■ **Task goal**
Find the line with "The height and width of the screenshot is (693, 1086)." in the data below. Repeat it and every line after it exactly, but not the pictures.

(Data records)
[Start of Attachment]

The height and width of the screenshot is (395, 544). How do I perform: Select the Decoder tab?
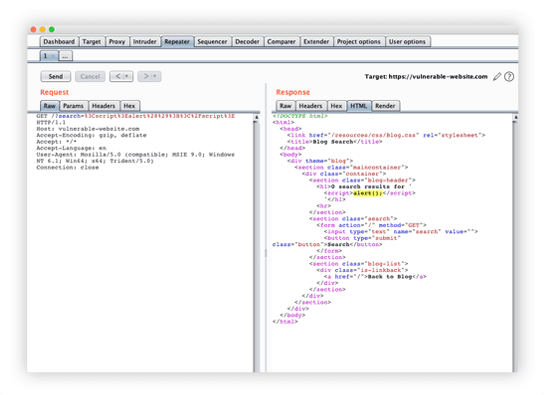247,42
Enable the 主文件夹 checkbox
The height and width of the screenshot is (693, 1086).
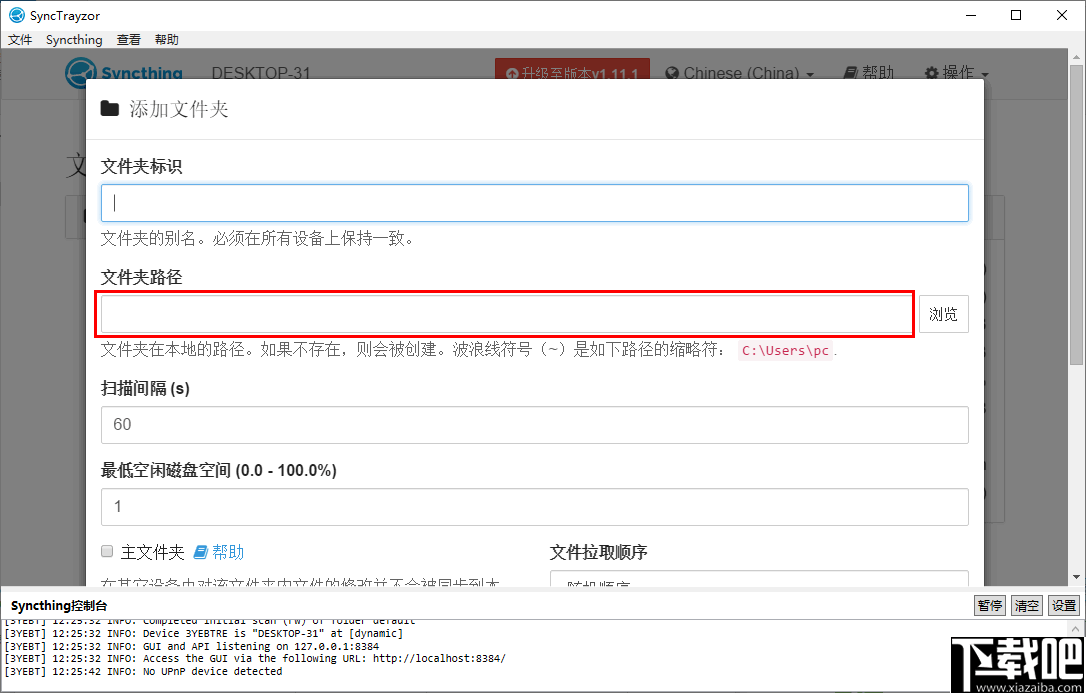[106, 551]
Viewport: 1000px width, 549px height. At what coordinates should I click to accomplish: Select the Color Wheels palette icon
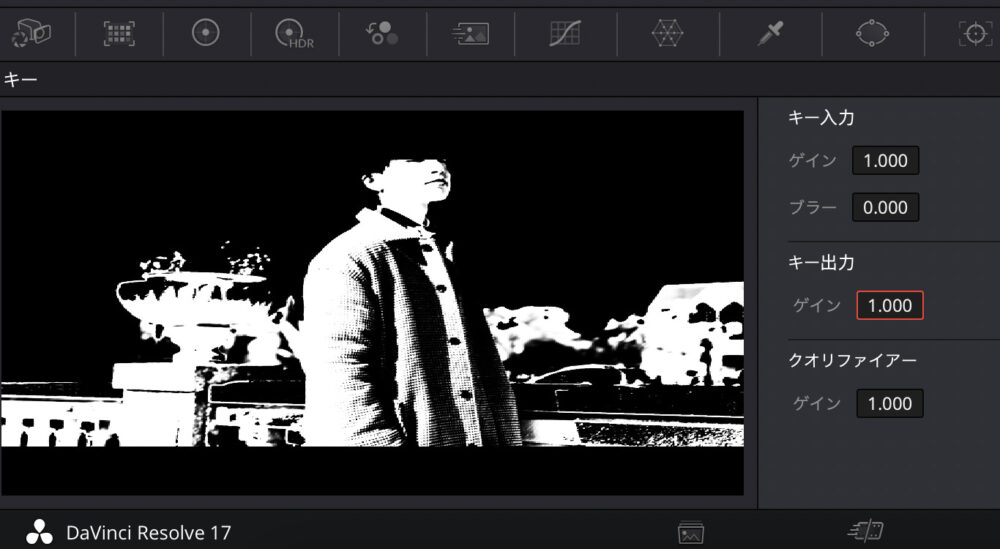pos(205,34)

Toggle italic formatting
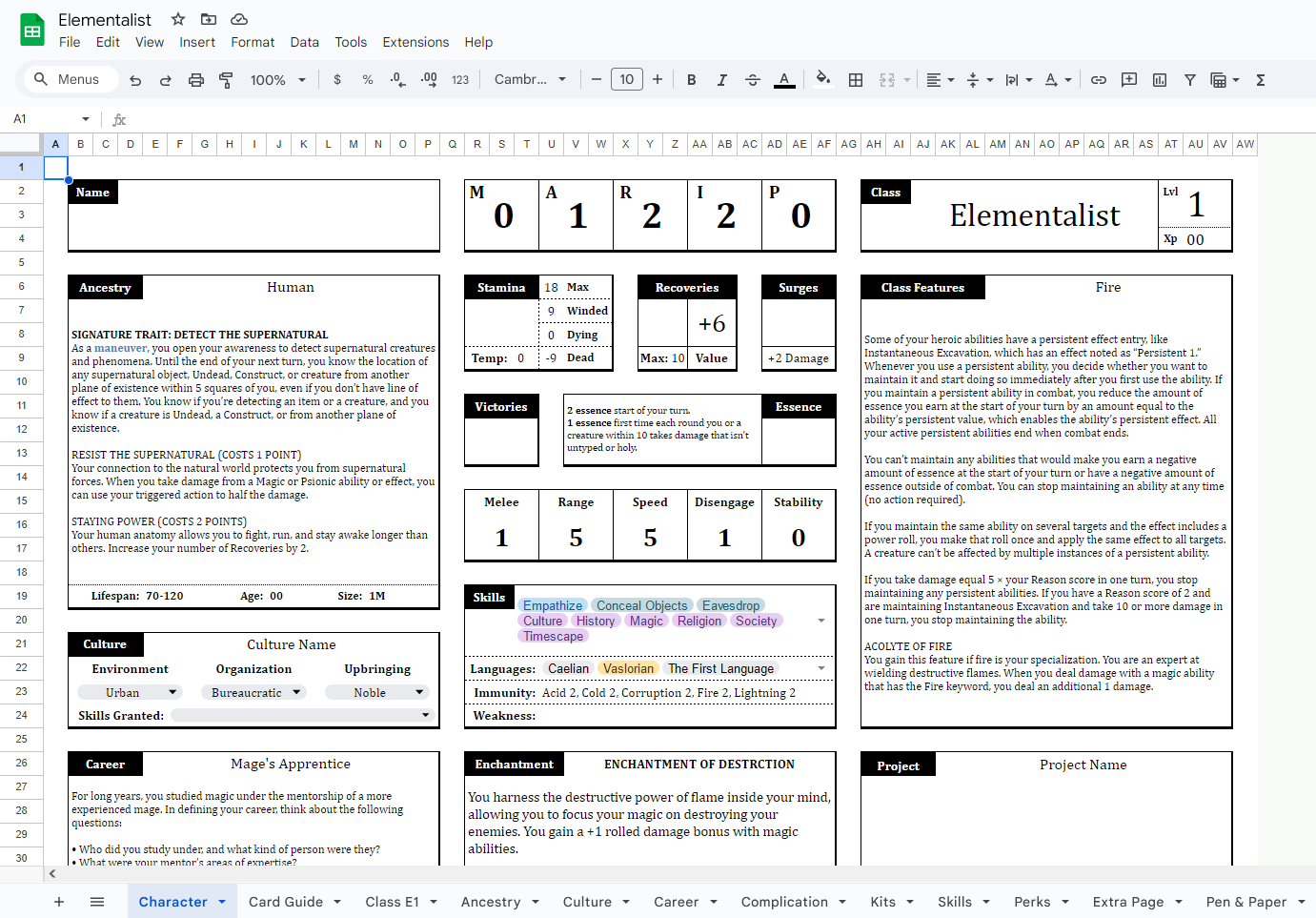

[End of Attachment]

■ **Exercise response**
The height and width of the screenshot is (693, 1086).
[106, 551]
Viewport: 1000px width, 549px height. At what coordinates should I click to accomplish: Select the Color Wheels palette icon
pos(205,34)

Toggle italic formatting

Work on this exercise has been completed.